Description

This course explores the techniques and methodologies for the recognition and analysis of human actions in images and video sequences. Designed for senior-year computer science students, the course covers both classical and contemporary approaches to action recognition, integrating theory with hands-on application. This course is particularly well-suited for students who are interested in pursuing research or careers in computer vision, artificial intelligence, or related fields.

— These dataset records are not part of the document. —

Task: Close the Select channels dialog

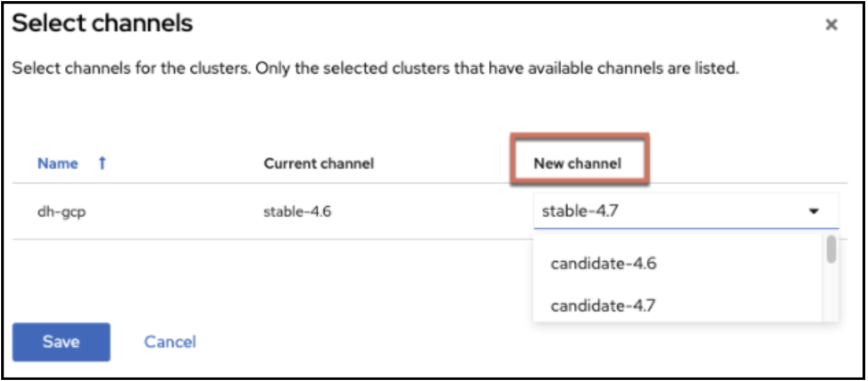Action: pyautogui.click(x=831, y=25)
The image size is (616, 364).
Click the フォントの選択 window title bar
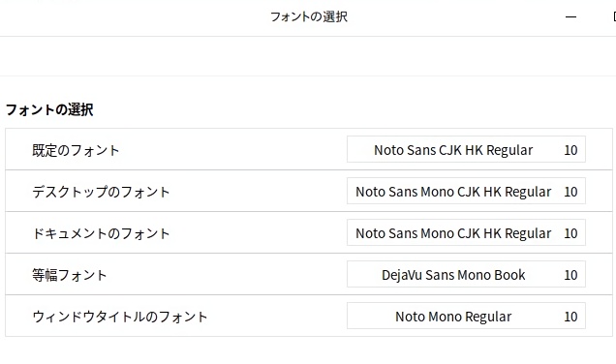pyautogui.click(x=309, y=16)
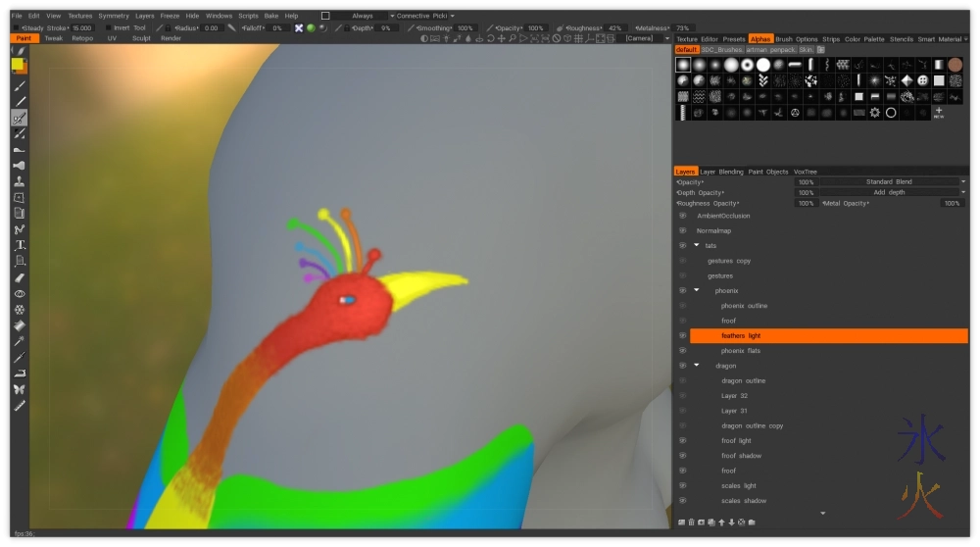980x547 pixels.
Task: Click the Radius value field
Action: tap(212, 28)
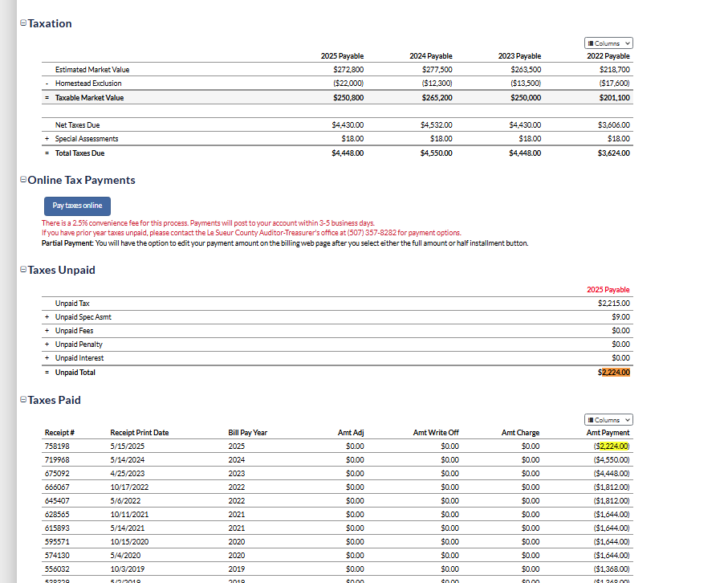This screenshot has height=583, width=728.
Task: Collapse the Online Tax Payments section icon
Action: (22, 181)
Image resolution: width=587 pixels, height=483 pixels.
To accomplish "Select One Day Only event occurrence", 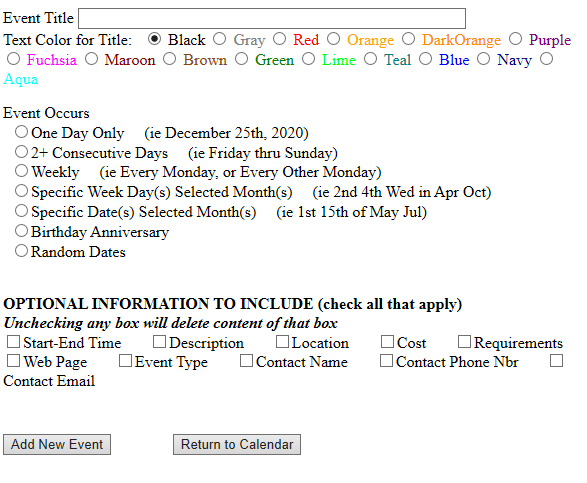I will [x=21, y=132].
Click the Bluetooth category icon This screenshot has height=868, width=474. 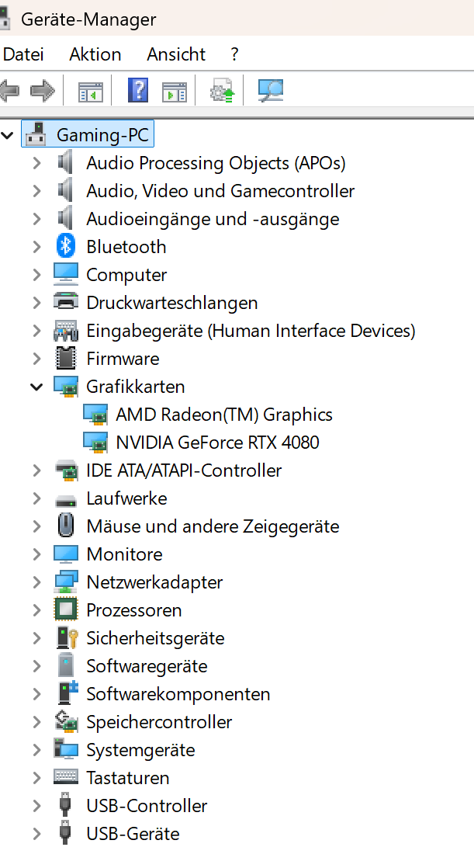click(66, 247)
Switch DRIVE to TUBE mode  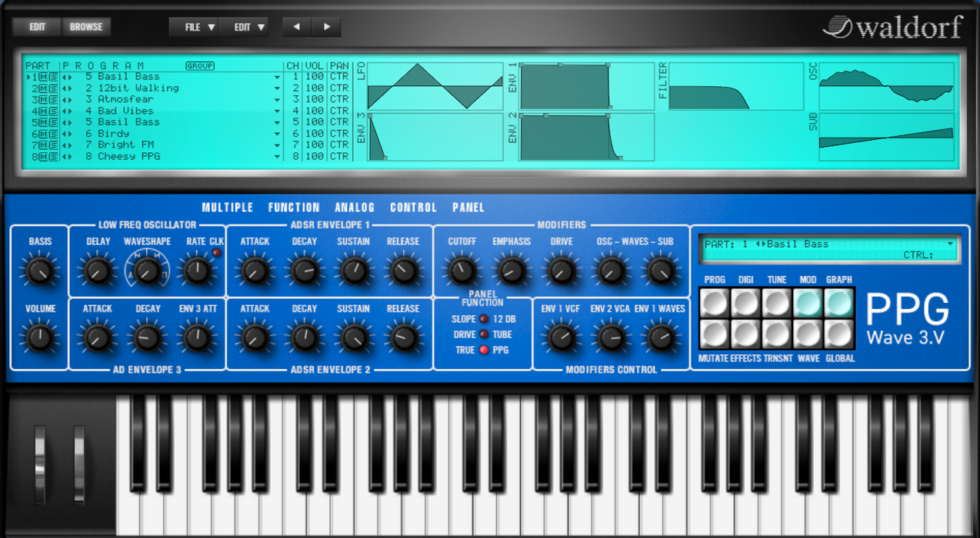tap(482, 333)
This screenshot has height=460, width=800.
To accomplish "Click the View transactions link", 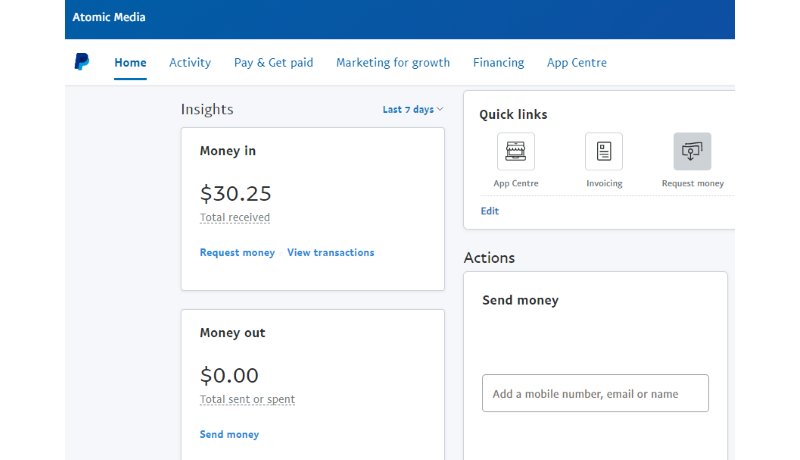I will [x=330, y=253].
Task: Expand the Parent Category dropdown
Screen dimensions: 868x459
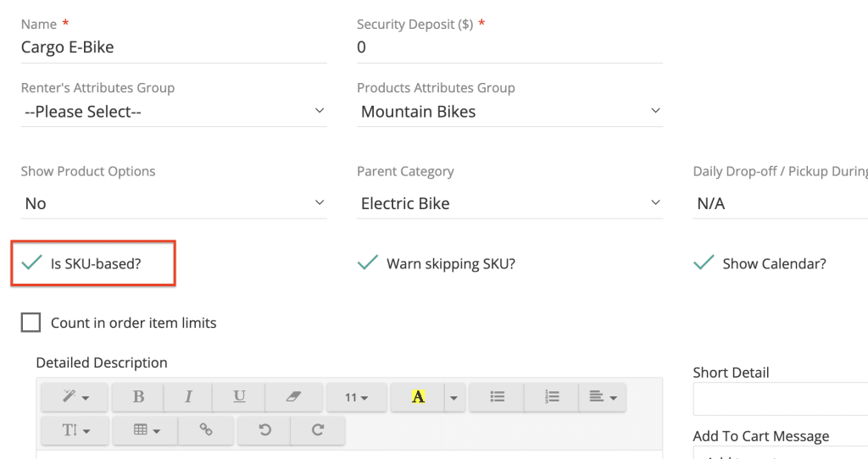Action: (x=509, y=203)
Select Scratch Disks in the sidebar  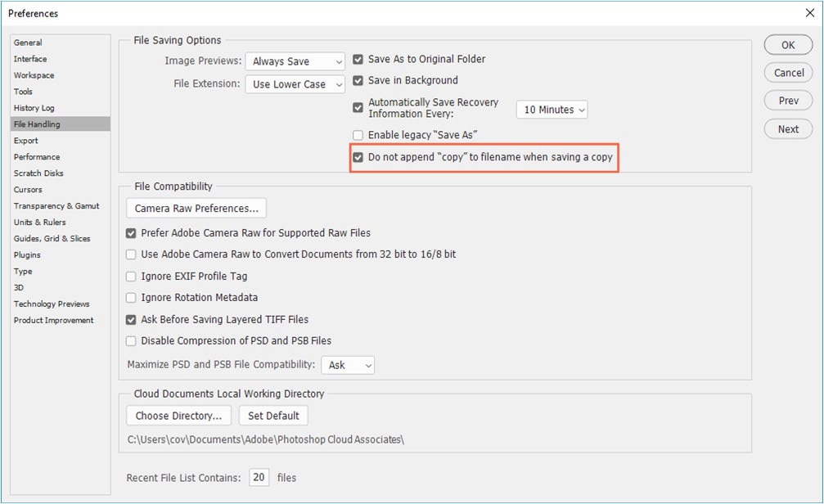click(x=38, y=173)
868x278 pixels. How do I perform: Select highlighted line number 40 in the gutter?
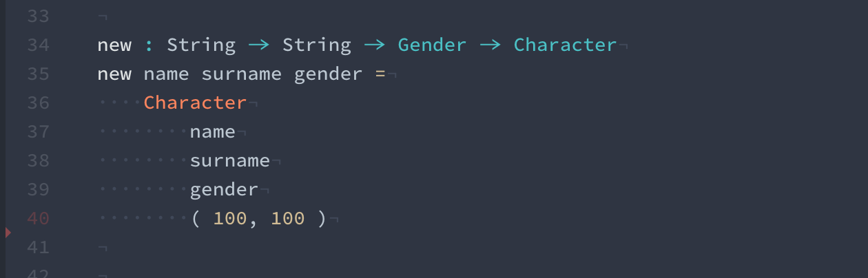tap(38, 219)
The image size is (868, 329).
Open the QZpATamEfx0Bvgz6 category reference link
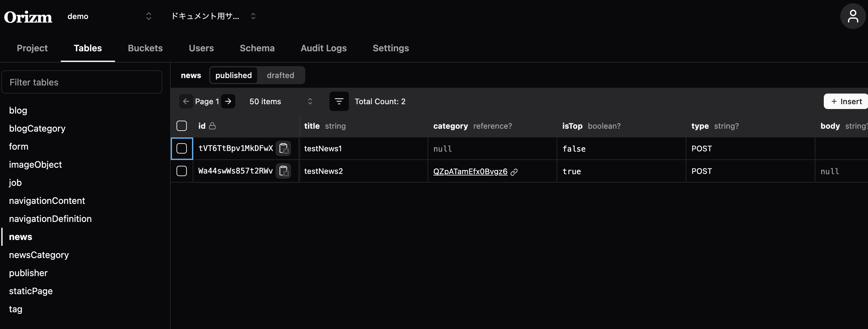[x=470, y=171]
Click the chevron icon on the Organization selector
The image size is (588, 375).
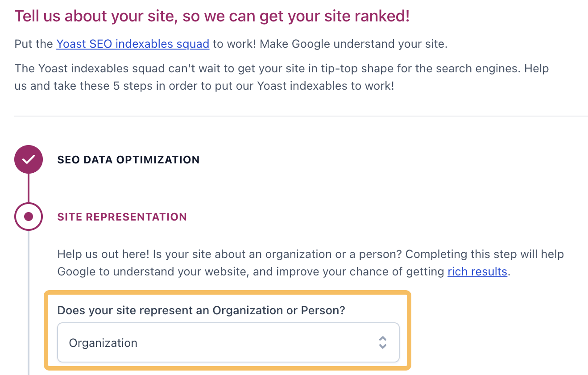383,342
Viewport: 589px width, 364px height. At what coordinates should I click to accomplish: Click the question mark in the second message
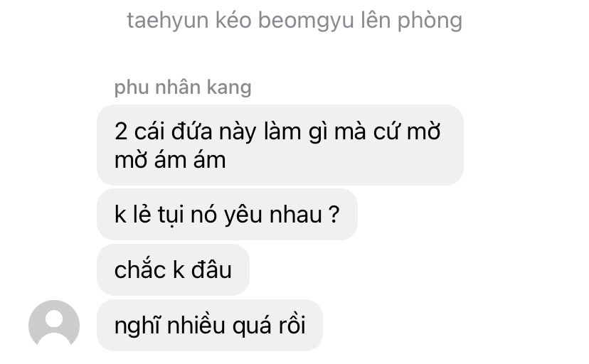pos(334,214)
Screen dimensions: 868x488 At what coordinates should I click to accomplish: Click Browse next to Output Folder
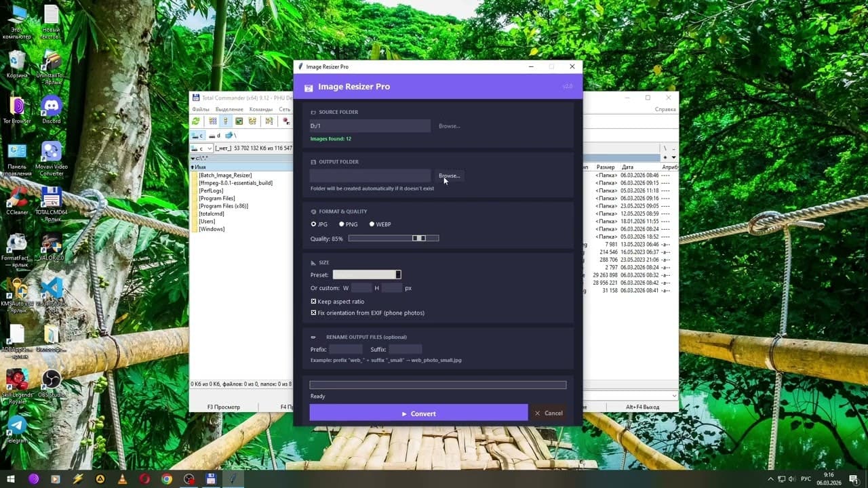[x=449, y=176]
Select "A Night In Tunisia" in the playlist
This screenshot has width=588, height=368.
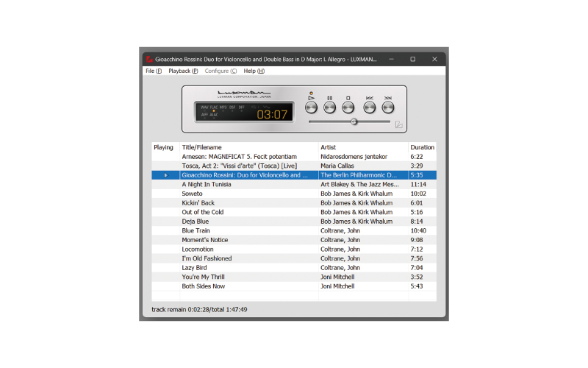pos(207,185)
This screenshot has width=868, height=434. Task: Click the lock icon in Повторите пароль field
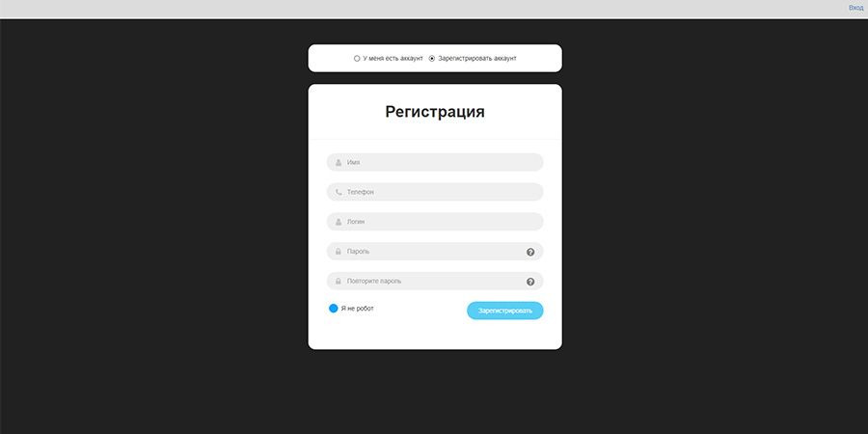tap(339, 282)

The students will be exposed to a curated selection of influential papers that cover a range of methodologies for action recognition. Each week, students will read assigned papers, critically analyze them, and participate in in-depth class discussions to explore the strengths, weaknesses, and potential applications of the proposed methods.

In addition to the discussions, students will choose one or more papers to implement. This hands-on project will allow them to reproduce key results, experiment with variations of the methods, and possibly propose and test their own improvements. Through this process, students will gain a deeper understanding of the technical challenges and considerations involved in human action recognition, as well as experience in implementing and evaluating research ideas.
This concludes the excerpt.